AIM:
Reproduce word for word the lines of the items from the line containing "Given: Select the UK market cell" through the line containing "tap(940, 121)", including both of those lines.

(Location data for elements and text)
■ ■ ■ ■ ■ ■ ■

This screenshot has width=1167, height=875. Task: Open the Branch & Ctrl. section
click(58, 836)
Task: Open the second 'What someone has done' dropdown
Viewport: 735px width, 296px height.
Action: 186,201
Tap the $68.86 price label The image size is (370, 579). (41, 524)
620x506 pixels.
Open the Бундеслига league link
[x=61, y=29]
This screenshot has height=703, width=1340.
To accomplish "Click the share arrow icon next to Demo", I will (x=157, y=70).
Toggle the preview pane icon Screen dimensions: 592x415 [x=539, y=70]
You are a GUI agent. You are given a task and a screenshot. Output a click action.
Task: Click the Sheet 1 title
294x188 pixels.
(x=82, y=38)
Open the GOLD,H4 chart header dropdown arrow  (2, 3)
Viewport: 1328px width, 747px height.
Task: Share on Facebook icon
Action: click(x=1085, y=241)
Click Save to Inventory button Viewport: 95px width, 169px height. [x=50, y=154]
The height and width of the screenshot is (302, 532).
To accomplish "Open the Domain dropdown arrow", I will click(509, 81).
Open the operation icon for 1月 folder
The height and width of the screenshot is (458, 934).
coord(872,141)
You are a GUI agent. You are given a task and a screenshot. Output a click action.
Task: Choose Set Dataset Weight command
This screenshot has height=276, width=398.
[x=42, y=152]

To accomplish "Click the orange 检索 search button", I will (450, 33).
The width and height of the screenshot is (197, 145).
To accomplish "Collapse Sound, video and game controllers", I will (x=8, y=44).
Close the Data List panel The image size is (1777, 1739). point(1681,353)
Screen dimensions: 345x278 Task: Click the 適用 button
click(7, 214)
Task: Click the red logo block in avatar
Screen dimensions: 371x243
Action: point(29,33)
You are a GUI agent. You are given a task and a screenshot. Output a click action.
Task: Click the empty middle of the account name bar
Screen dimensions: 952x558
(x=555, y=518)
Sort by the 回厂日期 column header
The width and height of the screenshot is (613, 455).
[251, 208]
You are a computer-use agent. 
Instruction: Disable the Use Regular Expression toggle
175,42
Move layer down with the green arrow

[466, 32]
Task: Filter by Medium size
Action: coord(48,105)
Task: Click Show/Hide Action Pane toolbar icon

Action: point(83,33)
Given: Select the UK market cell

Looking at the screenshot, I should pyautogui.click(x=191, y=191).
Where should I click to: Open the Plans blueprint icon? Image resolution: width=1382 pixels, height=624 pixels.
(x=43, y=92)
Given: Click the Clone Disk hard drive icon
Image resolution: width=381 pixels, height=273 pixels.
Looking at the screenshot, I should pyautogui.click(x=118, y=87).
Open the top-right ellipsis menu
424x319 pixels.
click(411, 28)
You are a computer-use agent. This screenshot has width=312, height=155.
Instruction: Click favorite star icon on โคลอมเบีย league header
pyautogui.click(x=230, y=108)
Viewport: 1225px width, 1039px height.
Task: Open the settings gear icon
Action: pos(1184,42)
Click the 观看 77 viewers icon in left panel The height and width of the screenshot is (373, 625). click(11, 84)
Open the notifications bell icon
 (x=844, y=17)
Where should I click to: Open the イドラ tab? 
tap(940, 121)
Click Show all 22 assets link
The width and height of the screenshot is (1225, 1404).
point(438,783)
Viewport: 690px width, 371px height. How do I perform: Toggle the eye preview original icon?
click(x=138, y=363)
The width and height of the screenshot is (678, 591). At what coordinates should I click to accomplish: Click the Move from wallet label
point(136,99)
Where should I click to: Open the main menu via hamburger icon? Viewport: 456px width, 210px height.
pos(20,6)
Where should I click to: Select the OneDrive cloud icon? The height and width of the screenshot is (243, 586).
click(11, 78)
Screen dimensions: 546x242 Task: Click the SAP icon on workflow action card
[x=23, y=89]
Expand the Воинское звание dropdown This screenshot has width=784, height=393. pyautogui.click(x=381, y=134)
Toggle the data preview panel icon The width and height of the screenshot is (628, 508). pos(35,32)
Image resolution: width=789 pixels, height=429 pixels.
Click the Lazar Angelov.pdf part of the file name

■ ■ ■ ■ ■ ■ ■

FULL ANSWER:
Given: Select the UK market cell

Looking at the screenshot, I should pyautogui.click(x=191, y=191).
Where should I click to: Open the Plans blueprint icon? Image resolution: width=1382 pixels, height=624 pixels.
(x=43, y=92)
Given: Click the Clone Disk hard drive icon
Image resolution: width=381 pixels, height=273 pixels.
Looking at the screenshot, I should pyautogui.click(x=118, y=87).
Open the top-right ellipsis menu
424x319 pixels.
click(411, 28)
You are a computer-use agent. This screenshot has width=312, height=155.
Instruction: Click favorite star icon on โคลอมเบีย league header
pyautogui.click(x=230, y=108)
Viewport: 1225px width, 1039px height.
Task: Open the settings gear icon
Action: pos(1184,42)
Click the 观看 77 viewers icon in left panel The height and width of the screenshot is (373, 625). click(11, 84)
Open the notifications bell icon
 (x=844, y=17)
Where should I click to: Open the イドラ tab? 
tap(940, 121)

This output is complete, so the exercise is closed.